4.3 Setting up postmaster and abuse mail boxes

Set up valid addresses postmaster@yourdomain.tld and abuse@yourdomain.tld. This is considered as good practice, and unless you change its configuration it is possible to interrogate your web server to check whether these addresses exist. When they do exist, it’s a sign that probably someone can be reached in case of email abuse coming from that domain, whereas they would be no one to contact otherwise. Of course, you can redirect them to your main inbox.

4.4 Other

4.4.1 Attaching a Google Apps account to the domain

I’ve never tried this, but in the comments of the original article cited at the top someone reported that registering (then immediately canceling, but anyway) a Google Apps account for the domain did the trick and helped their mail pass through Gmail filters.

4.4.2 Top-level domain

It’s only a supposition, but I fear that selecting a .lt domain was not the best choice to write to (mostly) French people. Mail we receive here from Lithuania is mostly spam. Or is it? I’m being unfair, this is only a cliché and I might be totally wrong; but mail providers could do the same after all. I would not be that surprised if some of them were to put my messages to junk box because I chose a top-level domain from which people I write to are not accustomed to receive mails from.

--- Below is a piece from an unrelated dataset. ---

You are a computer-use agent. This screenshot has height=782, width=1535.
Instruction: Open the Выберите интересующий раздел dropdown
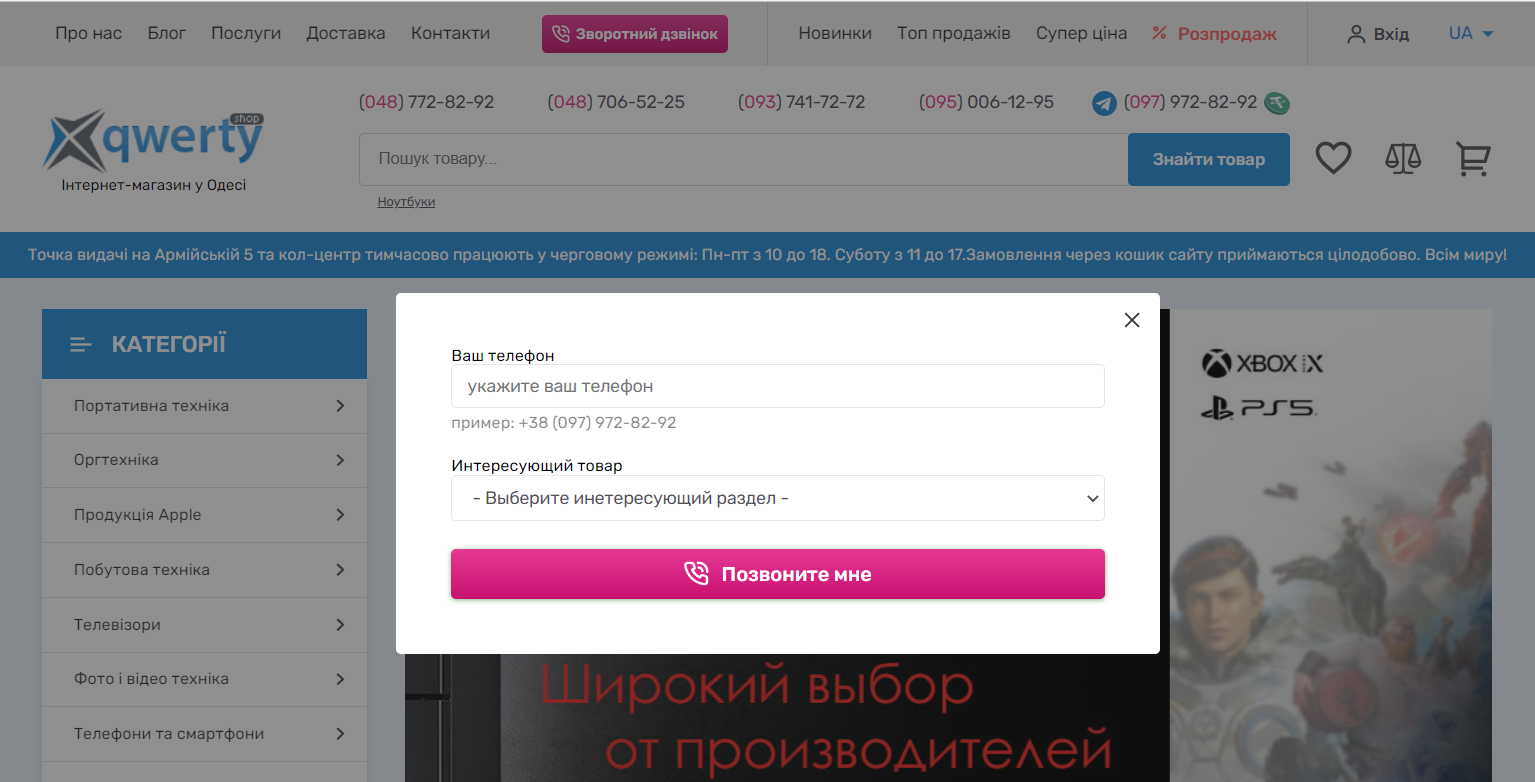(778, 498)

4.4.3 Filling in dedicated forms

Microsoft mail service (formerly Hotmail, now it seems to be Outlook) as well as Gmail seem to have dedicated form to complain about emails not passing the filters, but most of the comments I read about it stated that this is useless, and that people usually get no answer. I did my own experiment: Microsoft never replied to my answer indeed.

5 Web resources

Conclusion

If you are facing delivery issues, try to use one of the above link to access debug tools for your setting. Make sure that your reverse PTR record is valid; and set up SPF and DKIM correctly. Having one’s emails passing the filters seems to be a difficult (and maybe not totally deterministic) problem, I’m trying to figure out how to improve my ratio myself. If you know of additional efficient ways to get it, don’t hesitate to mail me so that I can add it here − I won’t discard your mail. If you’re trying to set up your mail server, I hope some of it could help you; and good luck!